[Target position rows]
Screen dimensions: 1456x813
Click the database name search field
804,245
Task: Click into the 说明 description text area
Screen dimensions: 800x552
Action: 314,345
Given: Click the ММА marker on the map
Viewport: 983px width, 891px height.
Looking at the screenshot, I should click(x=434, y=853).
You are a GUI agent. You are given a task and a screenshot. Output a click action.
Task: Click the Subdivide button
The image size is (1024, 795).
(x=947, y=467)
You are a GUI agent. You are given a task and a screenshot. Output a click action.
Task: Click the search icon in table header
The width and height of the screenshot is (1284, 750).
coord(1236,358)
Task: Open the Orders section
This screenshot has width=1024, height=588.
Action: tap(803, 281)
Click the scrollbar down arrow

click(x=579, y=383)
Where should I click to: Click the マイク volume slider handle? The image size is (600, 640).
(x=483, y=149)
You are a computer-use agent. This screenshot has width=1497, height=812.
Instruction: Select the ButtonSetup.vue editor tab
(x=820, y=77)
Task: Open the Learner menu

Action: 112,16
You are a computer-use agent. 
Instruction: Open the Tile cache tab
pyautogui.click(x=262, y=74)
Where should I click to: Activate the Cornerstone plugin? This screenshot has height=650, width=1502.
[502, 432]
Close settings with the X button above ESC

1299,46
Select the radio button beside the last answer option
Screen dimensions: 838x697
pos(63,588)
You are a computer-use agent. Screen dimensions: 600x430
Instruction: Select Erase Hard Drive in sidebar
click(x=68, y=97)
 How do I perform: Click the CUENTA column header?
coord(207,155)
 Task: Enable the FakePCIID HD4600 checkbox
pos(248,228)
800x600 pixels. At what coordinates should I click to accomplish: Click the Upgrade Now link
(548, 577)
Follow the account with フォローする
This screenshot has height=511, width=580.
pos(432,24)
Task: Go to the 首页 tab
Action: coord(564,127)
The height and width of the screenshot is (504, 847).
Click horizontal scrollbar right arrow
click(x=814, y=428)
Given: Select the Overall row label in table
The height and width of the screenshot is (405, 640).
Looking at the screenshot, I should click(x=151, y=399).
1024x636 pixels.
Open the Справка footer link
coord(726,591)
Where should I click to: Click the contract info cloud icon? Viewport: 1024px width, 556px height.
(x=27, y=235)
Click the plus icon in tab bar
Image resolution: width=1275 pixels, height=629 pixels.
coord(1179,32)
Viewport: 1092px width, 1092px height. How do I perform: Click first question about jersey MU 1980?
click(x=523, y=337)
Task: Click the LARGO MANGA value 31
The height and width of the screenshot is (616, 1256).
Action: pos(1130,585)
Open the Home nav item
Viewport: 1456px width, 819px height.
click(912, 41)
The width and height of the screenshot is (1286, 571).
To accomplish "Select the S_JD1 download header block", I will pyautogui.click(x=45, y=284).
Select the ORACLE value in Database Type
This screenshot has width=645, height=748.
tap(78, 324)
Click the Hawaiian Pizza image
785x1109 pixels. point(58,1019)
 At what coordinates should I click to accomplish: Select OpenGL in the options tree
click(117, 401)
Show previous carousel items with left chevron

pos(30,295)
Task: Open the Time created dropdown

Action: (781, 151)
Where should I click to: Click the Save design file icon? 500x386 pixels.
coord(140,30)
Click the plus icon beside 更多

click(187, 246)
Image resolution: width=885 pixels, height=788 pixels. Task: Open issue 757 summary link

> **PROBLEM REQUIREMENTS**
Can you copy, character for character, everything from the line containing "Task: Enable the FakePCIID HD4600 checkbox" down to the line containing "coord(726,591)", with both of those lines included?

> **TASK OUTPUT**
 Task: Enable the FakePCIID HD4600 checkbox
pos(248,228)
800x600 pixels. At what coordinates should I click to accomplish: Click the Upgrade Now link
(548, 577)
Follow the account with フォローする
This screenshot has height=511, width=580.
pos(432,24)
Task: Go to the 首页 tab
Action: coord(564,127)
The height and width of the screenshot is (504, 847).
Click horizontal scrollbar right arrow
click(x=814, y=428)
Given: Select the Overall row label in table
The height and width of the screenshot is (405, 640).
Looking at the screenshot, I should click(x=151, y=399).
1024x636 pixels.
Open the Справка footer link
coord(726,591)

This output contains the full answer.